Yes, I found that re article re Higdon v P&D interesting reading BUT I wasn't surprised. JF50, for Chester training, I actually ran my long runs too fast and ran a 20.5 miler at 8:35m/m! I raced them, left my marathon on the road. Guess what, come the day of the race, I burned out mile 21-22 and dropped down to 9ish minute miles for final few miles. I didn't have enough time on my feet. I learned big time from that. Novice error, a lot of people (myself included!), especially ones who aren't running mega fast marathons (3:54 for me at Chester so pretty average time), run at race pace because, 9m/m is pretty much easyish pace to them.
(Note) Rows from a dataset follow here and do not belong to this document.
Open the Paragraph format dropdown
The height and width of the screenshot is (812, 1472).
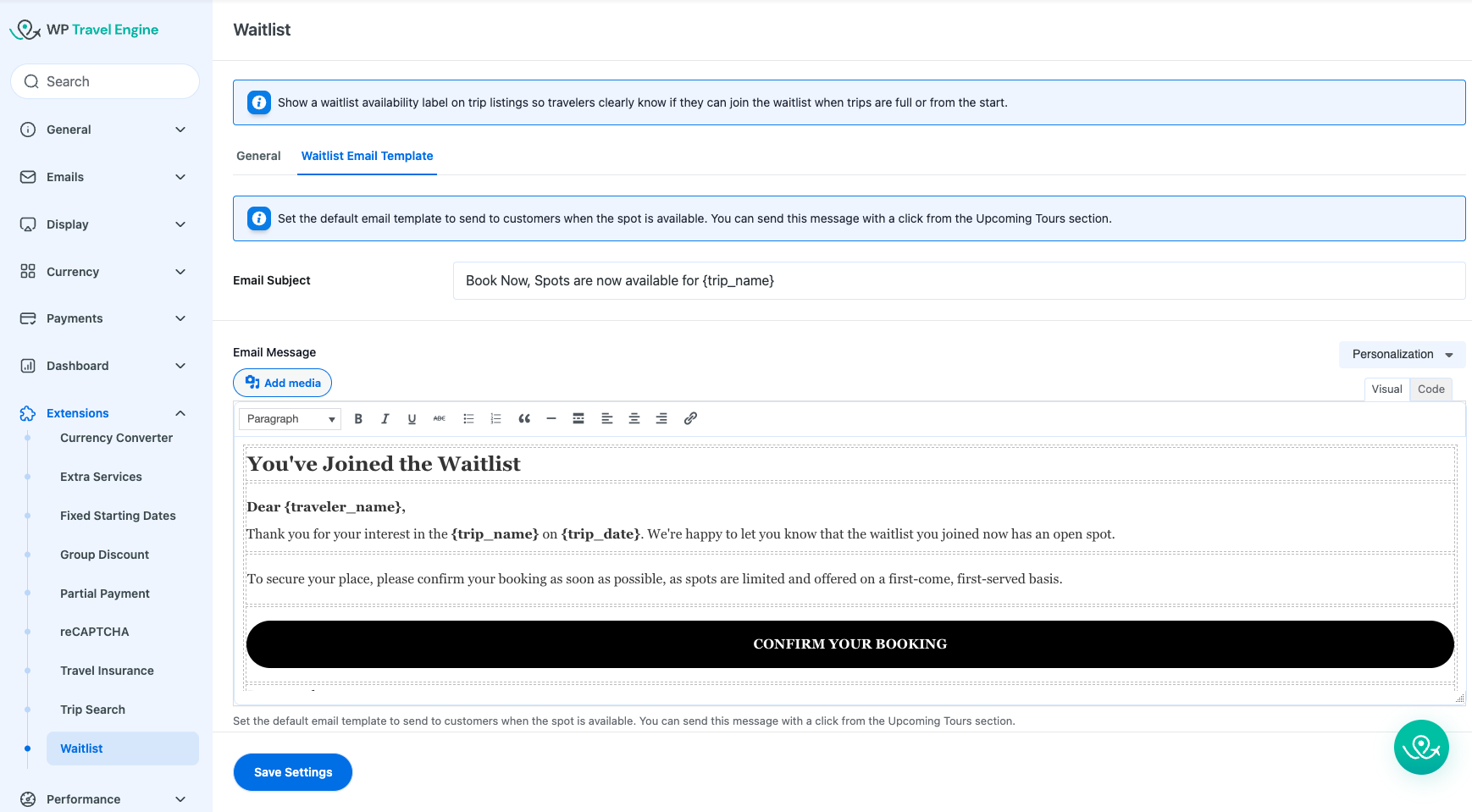[x=290, y=419]
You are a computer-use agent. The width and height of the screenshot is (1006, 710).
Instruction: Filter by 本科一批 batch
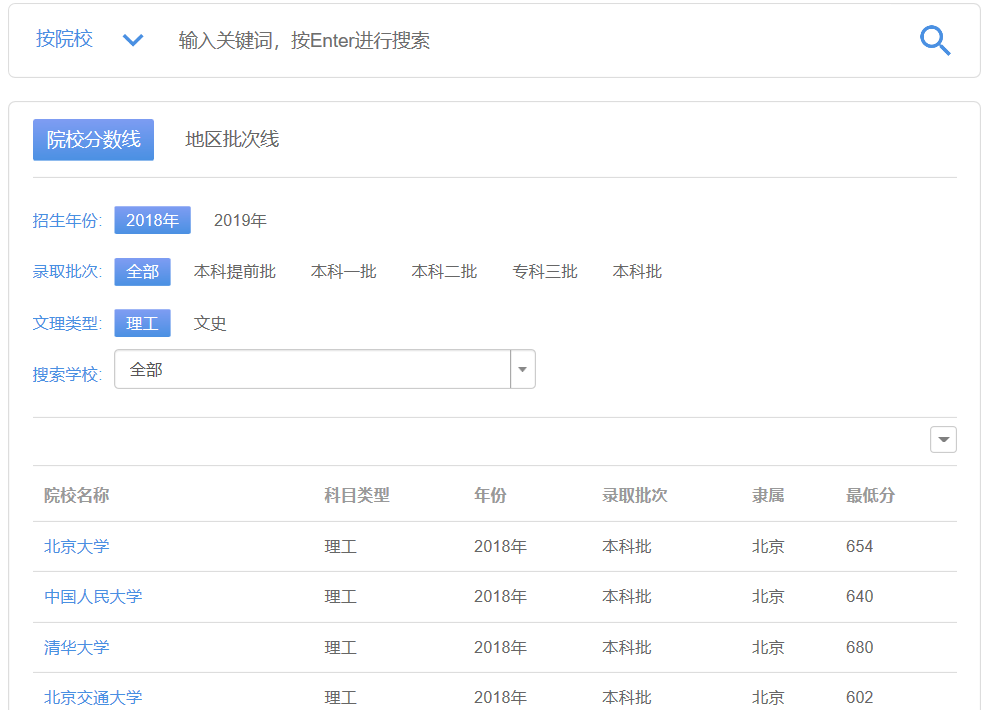343,272
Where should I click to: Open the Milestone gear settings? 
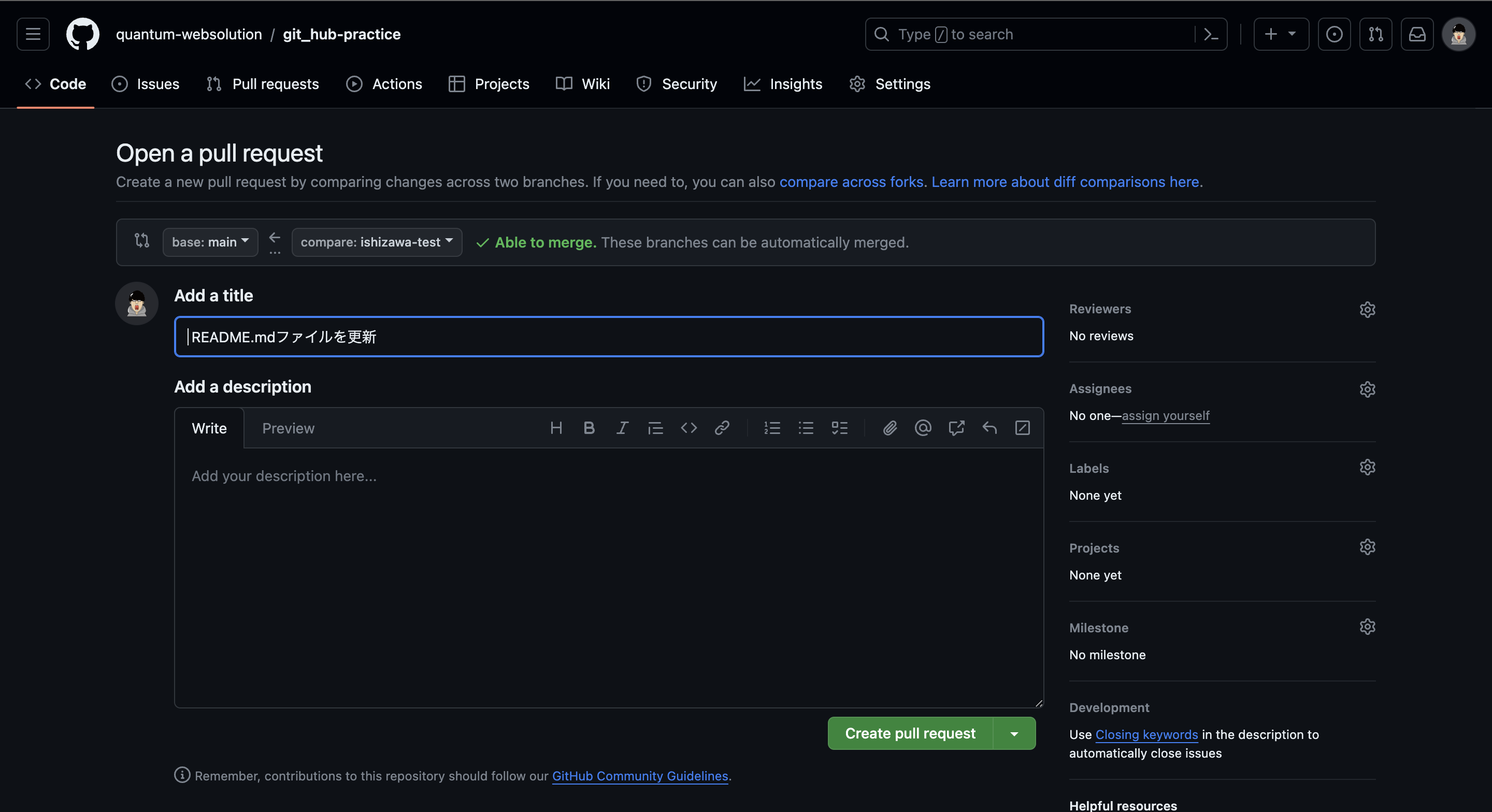pos(1367,627)
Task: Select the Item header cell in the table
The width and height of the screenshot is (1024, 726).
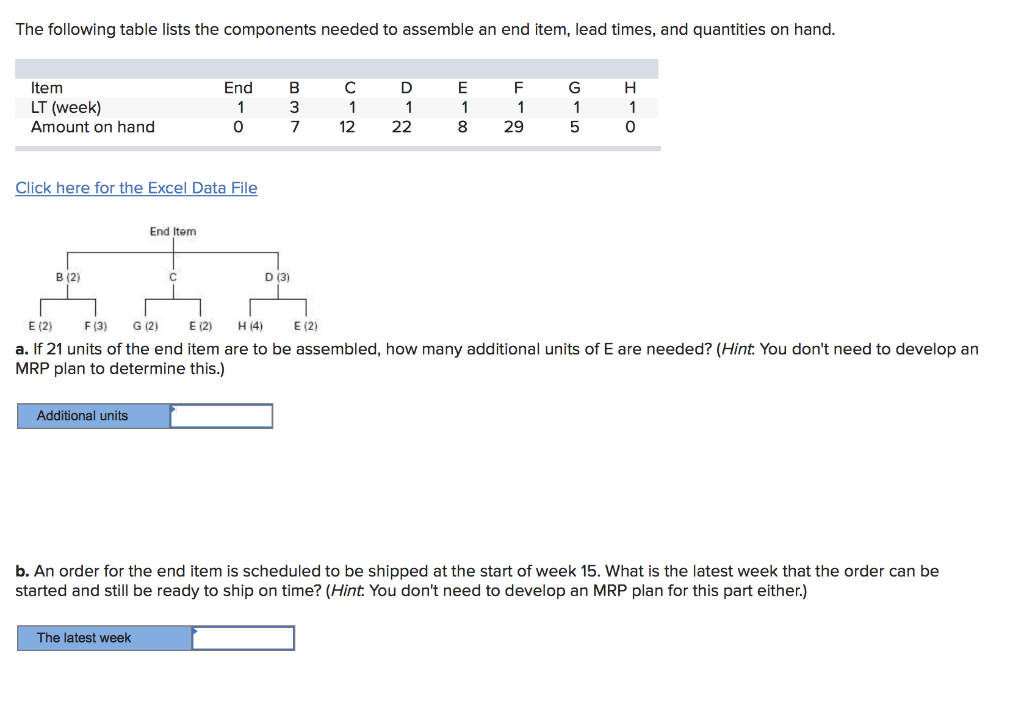Action: (x=46, y=88)
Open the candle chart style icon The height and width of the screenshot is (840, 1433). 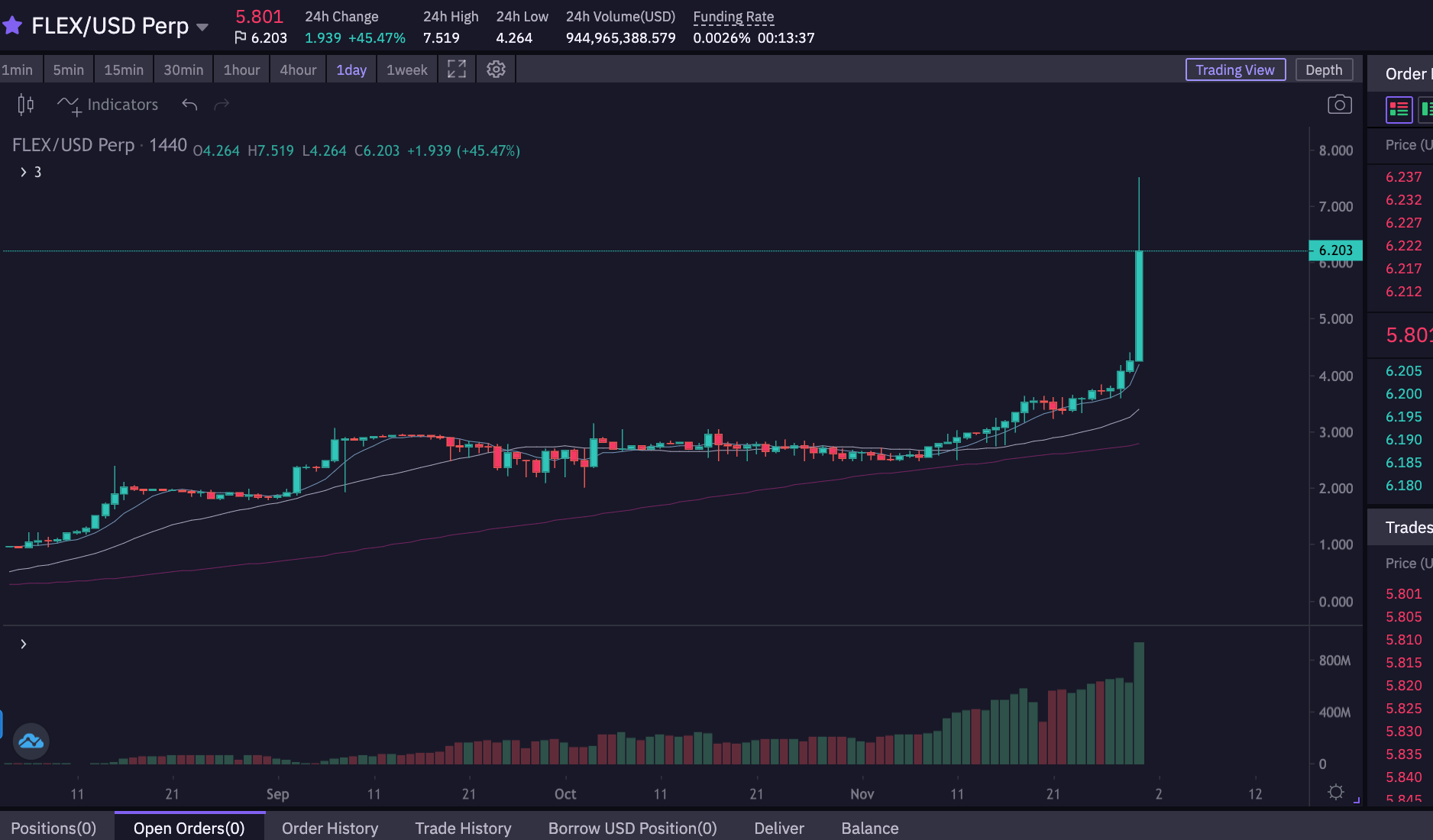(x=26, y=105)
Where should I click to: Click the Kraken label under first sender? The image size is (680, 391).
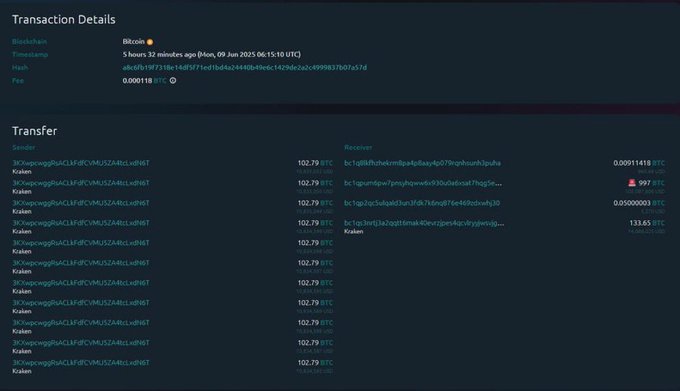[x=22, y=172]
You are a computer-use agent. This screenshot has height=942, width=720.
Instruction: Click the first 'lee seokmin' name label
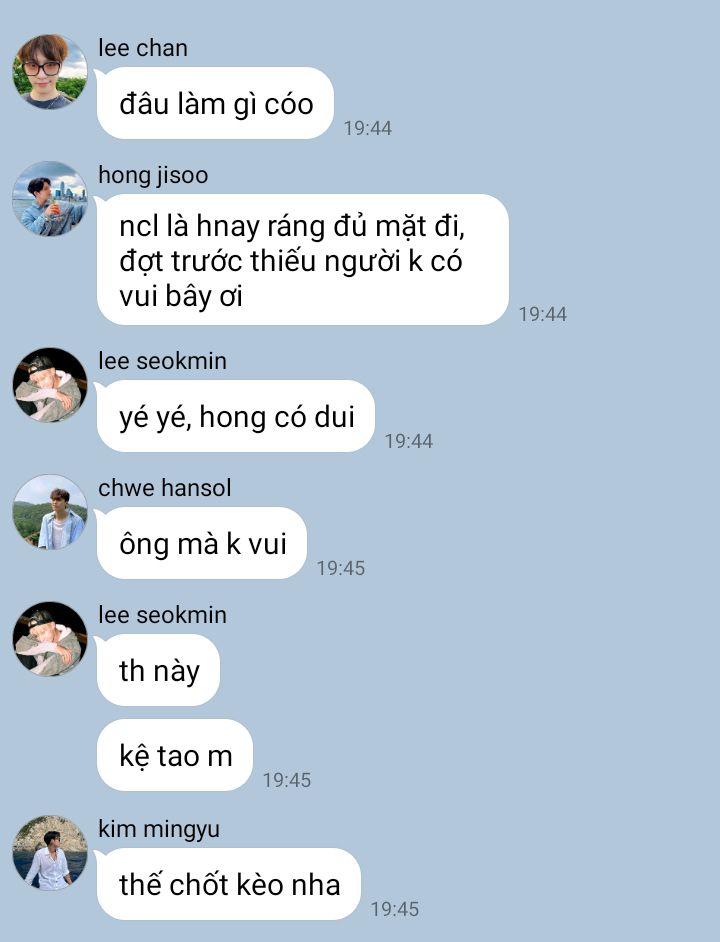coord(163,361)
However, there was still nearly an hour for me to run and my legs just struggled to do it. I am thinking, I will be making my long runs nearly 3:30-3:40 in time, the distance might go over 22 miles slightly but I believe, me knowing I can run that long, is mentally a bonus. At the moment, my medium length runs are 40-60 secs slower than my "intended race pace". I really have had to discpline myself to slow, put the ego in a box. Hopefully, I am doing the right thing! I will probably run my long runs (16 mile plus) slower at the start then push a bit nearer to 9m/m for final 5-6 miles but still only adding MRP in when told to by P&D.
Welcome back 15! Yep, I agree, will be screaming at me in few weeks, good that they feel ok so far though, probably means I can cope with the extra miles. I was thinking, if I ran 180 miles in December, bit less in November then to do over 200 miles in January is ok anyway. It is only upping mileage by a bit more than 10%.
Ten - great work! Hope you are pleased with yourself! I love the fact you are going for this plan, will be very interesting to see well you do. I think, you will be surprised and notice a big change to your perceived marathon race pace by the end.